PEMULIH included additional RM400 million for the procurement of vaccines from 120% to 130% of the population but it is unclear how a bigger purchase volume can help address the stability of supply (speed and volume of vaccine doses).
Reiterating our suggestion before, it is crucial that the allocation (or new allocations) include (but not limited to) widening all sources of vaccine procurement, and for the formation of a high-powered inter-ministerial task force for vaccine diplomacy and procurement.
For these measures to be successfully implemented, it requires all sides of the political divide to set aside differences and political ambitions to focus solely, as a whole-of-Malaysia approach to fight a common, invisible, and indiscriminate enemy.
Although the extension of Phase 1 shows the adherence to a set of criteria prior to moving into Phase 2, our suggestion requires this to be a “total” lockdown to make a difference. Also, the number of cases on its own may not accurately tell the whole story and therefore, could be a misleading figure in informing the real status of transmission control. Minimum set of dimensions to better assess this include number of tests and test positive rate. Relatedly, increasing testing intensity (increased numbers and randomness in sampling) or the purchase of new test kits was not mentioned.

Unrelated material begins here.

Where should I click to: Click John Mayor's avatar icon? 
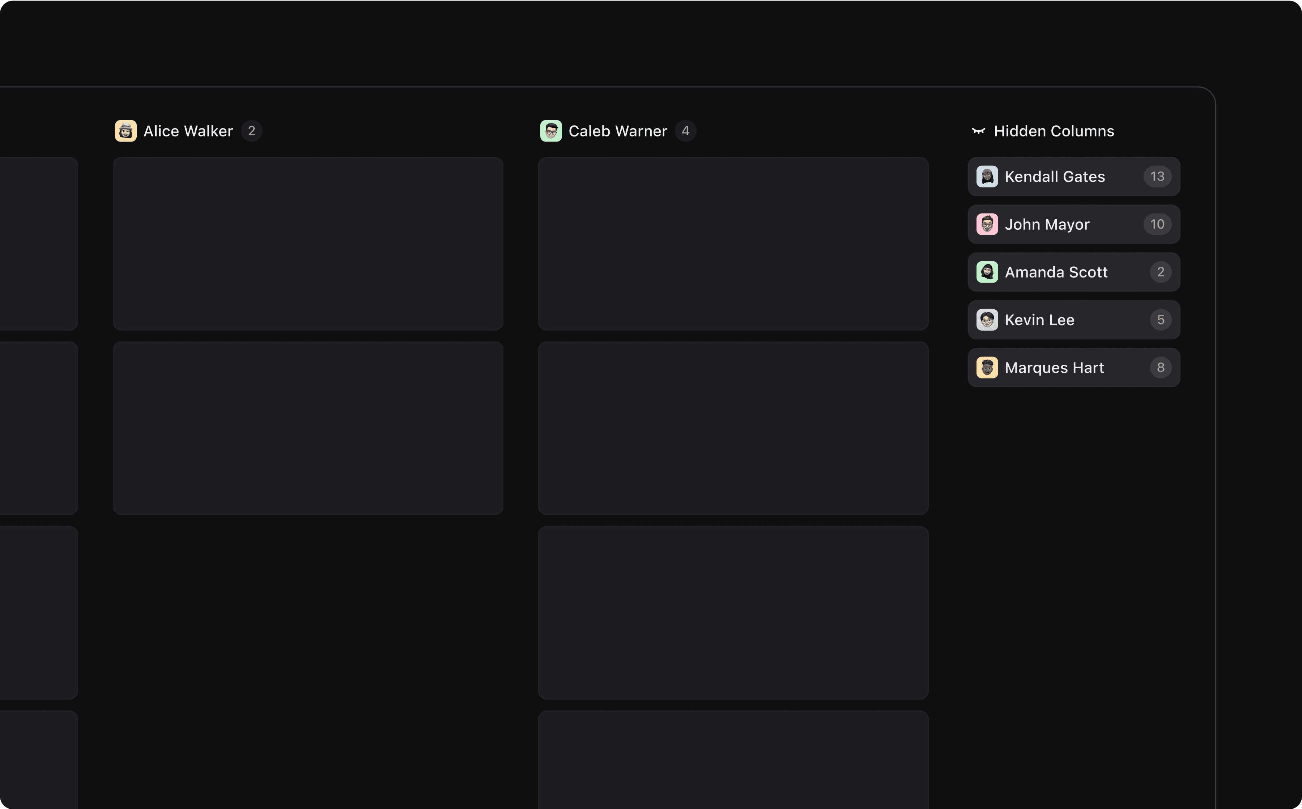(987, 224)
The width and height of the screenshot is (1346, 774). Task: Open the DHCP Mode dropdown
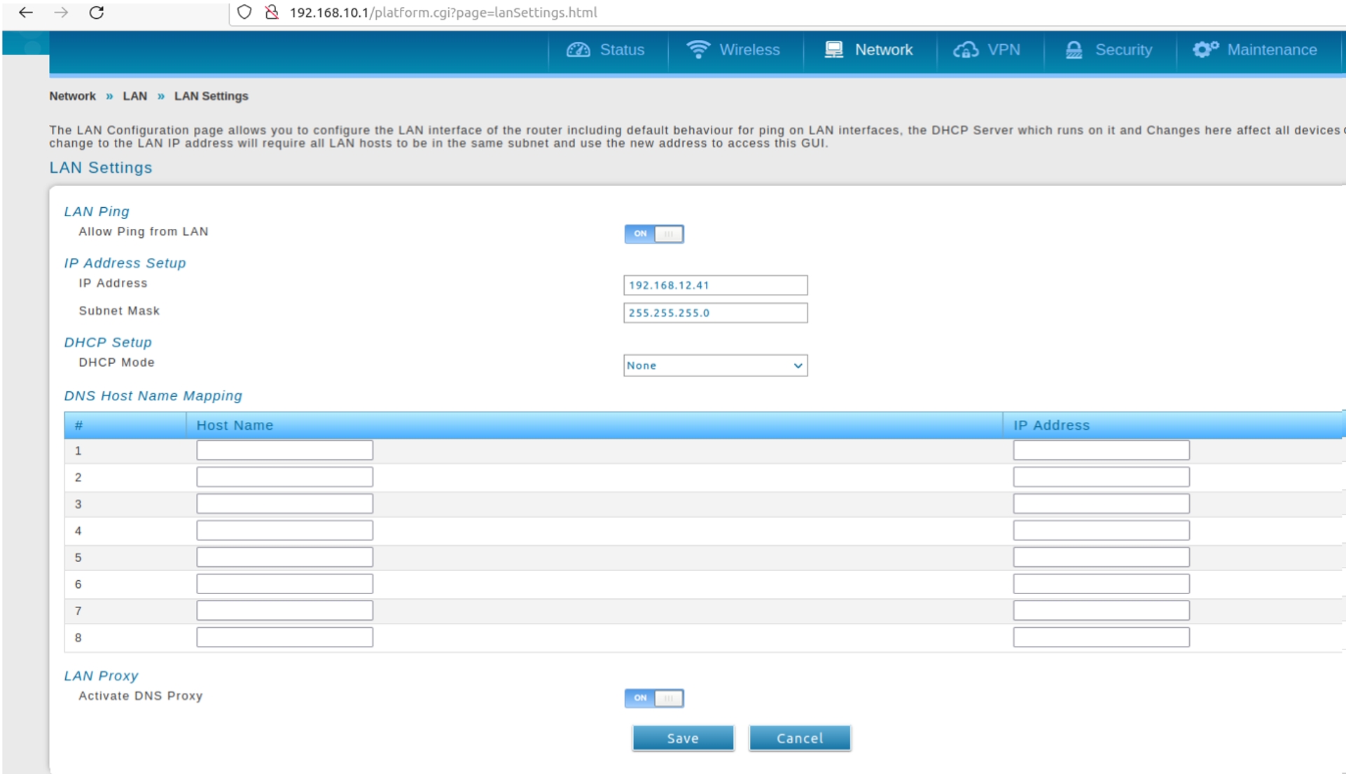coord(714,365)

Other Measures to Solidify the Initiative
EMIR Research also believes that having slightly broader fiscal space would help the Government better to see the rakyat through the devastating impact of the pandemic. As such, the debt-to-GDP ratio ceiling should be immediately lifted to 65% of GDP for Malaysia Government Securities (MGS), Malaysian Government Investment Issues (MGIIs) and Malaysia Islamic Treasury Bills (MITB) borrowings. Importantly, under the Emergency currently in place, the government can bypass parliamentary sitting and unilaterally lift the national debt ceiling thus avoiding excessive politicking around this issue, which is not helpful to the rakyat situation.
Lastly, the national reconciliation agenda is important for the country to continue to move forward as a unified society that can brace itself for stability amidst the ending of the Emergency soon. In the call for Parliament to reconvene soon, all parties must ensure that the welfare of the rakyat is prioritised above all else. This places the national agenda at the front and centre of parliamentary business, going forward.
Dr Rais Hussin, Dr Margarita Peredaryenko, Jason Loh & Ameen Kamal are part of the research team of EMIR Research, an independent think tank focused on strategic policy recommendations based on rigorous research.